Extract >>
** Start **

B) Character traits. Writing a stream buffer from scratch means dealing with
some or all of the follwing member functions of the character traits type:
     eof, not_eof, to_char_type, to_int_type, eq_int_type
and some or all of the member types:
     int_type, off_type, pos_type
As above, the functions and types are unfamiliar to many. They also make code
difficult to read, esp. when prefixed with 'traits_type::'.
By contrast, when writing Filters and Resources, there is no traits type. The
type streamoff is used everywhere instead of traits_type::off_type. When writing
Sources and Sinks the above member functions are not needed at all.  When
writing filters, they are use only in the case of unbuffered input; even here,
only std::char_traits is used. (For a way to avoid using traits even in this
case, see 'Future Directions' at  http://tinyurl.com/6r8p2.)

** End **

Data listing:

** Start **

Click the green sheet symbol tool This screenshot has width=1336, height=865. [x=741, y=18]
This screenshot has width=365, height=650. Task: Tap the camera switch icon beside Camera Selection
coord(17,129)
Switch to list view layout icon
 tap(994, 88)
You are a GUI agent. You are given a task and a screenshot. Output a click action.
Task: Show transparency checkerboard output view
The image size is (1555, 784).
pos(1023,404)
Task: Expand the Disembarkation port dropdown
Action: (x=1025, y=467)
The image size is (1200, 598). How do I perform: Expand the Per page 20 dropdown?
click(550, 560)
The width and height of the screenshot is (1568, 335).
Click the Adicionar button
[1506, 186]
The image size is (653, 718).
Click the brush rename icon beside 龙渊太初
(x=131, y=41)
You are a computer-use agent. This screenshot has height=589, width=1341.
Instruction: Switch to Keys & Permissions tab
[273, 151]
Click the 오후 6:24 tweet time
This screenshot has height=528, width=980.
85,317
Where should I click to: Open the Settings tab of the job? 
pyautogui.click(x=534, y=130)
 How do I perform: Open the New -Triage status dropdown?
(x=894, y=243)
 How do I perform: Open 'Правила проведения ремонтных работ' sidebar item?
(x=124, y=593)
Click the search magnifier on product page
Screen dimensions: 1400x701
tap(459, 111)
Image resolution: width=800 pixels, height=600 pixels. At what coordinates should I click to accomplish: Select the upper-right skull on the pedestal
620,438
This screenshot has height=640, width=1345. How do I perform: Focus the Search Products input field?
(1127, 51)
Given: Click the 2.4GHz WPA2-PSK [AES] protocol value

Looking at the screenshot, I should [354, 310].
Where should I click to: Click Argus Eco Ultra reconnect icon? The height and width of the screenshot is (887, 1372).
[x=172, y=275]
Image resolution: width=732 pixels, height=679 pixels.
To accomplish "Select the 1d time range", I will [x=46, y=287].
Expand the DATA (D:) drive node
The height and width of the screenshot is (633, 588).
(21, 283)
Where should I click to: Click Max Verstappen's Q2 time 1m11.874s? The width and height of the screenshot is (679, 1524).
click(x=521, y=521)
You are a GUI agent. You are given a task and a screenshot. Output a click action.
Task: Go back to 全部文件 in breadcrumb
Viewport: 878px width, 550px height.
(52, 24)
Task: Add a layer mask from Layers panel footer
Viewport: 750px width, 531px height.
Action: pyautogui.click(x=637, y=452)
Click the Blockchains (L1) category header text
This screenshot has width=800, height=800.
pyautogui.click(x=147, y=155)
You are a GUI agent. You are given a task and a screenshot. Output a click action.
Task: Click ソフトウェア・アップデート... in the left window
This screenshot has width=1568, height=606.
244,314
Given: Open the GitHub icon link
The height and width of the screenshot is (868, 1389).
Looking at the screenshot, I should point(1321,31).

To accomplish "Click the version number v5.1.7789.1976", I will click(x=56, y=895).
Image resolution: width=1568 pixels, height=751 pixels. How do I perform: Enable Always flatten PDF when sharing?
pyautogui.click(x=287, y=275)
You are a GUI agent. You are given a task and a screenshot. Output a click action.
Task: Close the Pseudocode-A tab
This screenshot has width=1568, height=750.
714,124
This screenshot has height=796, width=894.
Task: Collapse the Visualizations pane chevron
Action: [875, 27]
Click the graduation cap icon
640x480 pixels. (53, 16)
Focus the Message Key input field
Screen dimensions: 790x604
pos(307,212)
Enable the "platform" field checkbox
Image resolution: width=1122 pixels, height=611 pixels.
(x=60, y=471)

** End **

What you need to do >>
1. In the excerpt on character traits, which type is used everywhere instead of traits_type::off_type when writing Filters and Resources?
2. Continue the excerpt on character traits and stream buffers from the point where it stops.

Responses by task >>
1. streamoff

2.
C) Protected virtual stream buffer functions. The protected virtual interface of
basic_streambuf is, IMO, quite strange. The function have wierd names:
underflow, uflow, pbackfail, overflow, showmanyc, xsptun, xsgetn, seekoff,
etc -- the functions read, write, and seek are much more intuitive. The
specifications of the standard functions are tricky, too. For example, overflow
(one of the better-named functions), is specified roughly like this:
    virtual int_type overflow(int_type c = traits_type::eof());
    "If c is not eof, attempts to insert into the output sequence
    the result of converting c to a character. If this can't be done,
    returns eof or throws an exception. Otherwise returns any value
    other than eof."
Contrast this with
    void write(const char_type* s, std::streamsize n);
    "Writes the sequence of n characters starting at s to the
    output sequence, throwing an exception in case of error."
(On the void return type, see http://tinyurl.com/4xl65.)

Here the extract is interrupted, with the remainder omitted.